When Brazil hosts the 2014 World Cup, it will face the huge challenge of ferrying millions of soccer fans, players and officials around a continent-sized country for 64 matches that will be played in 12 cities.

Right now many of its airports are barely up to the task of handling rapidly growing domestic air traffic, but Brazil has begun a process of inviting in private investors and granting concessions to renovate and manage airports across the country. Infraero, a government corporation that runs many Brazilian airports, will maintain a 49 percent stake in the joint ventures formed with investors.

It will be a sprint to the finish. Last week FIFA, the international governing body for soccer, announced the opening World Cup match will be held in São Paulo on June 12, 2014 and that already demand for tickets is exceeding expectations.
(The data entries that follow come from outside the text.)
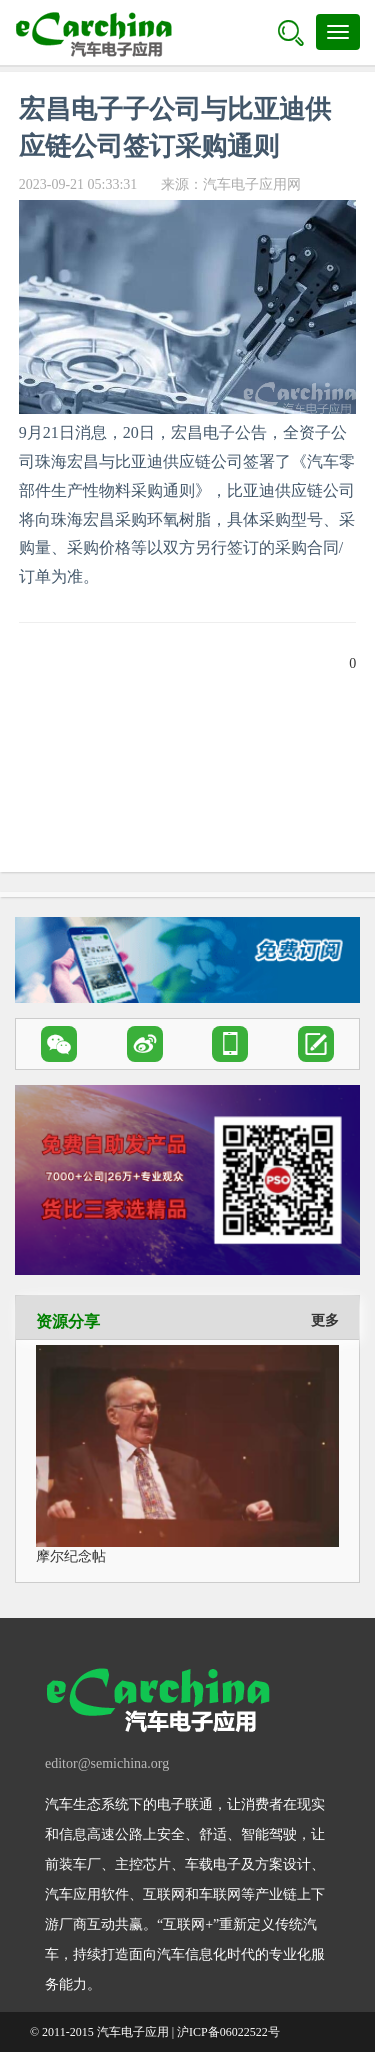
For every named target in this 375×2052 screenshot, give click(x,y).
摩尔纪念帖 (71, 1556)
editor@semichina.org (107, 1763)
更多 (325, 1320)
FIFA said it expects to make about 3.3 million tickets available and put them on sale towards the end of August 2013.

While FIFA was making its announcements in Zurich last week, Wagner Bittencourt, Brazil’s minister of civil aviation, was outlining his country’s plans to make its airports ready for prime time.

In a conference call with journalists last Thursday, he promised all the airport work would be completed by December 2013 and perhaps some of it earlier.

But even if Brazil makes that deadline, it would mean the airports may not be ready for the Confederations Cup, a tune-up for the World Cup that Brazil will host in June 2013.

The government is planning to invest about $7.5 billion reais ($4.24 billion) in upgrading its airports with about 87 percent of that devoted to airports serving cities that will host World Cup games.

The concession process has already been opened for three airports, which combined handle 30 percent of Brazil’s passenger traffic and 57 percent of cargo, and it will be open to foreign investors.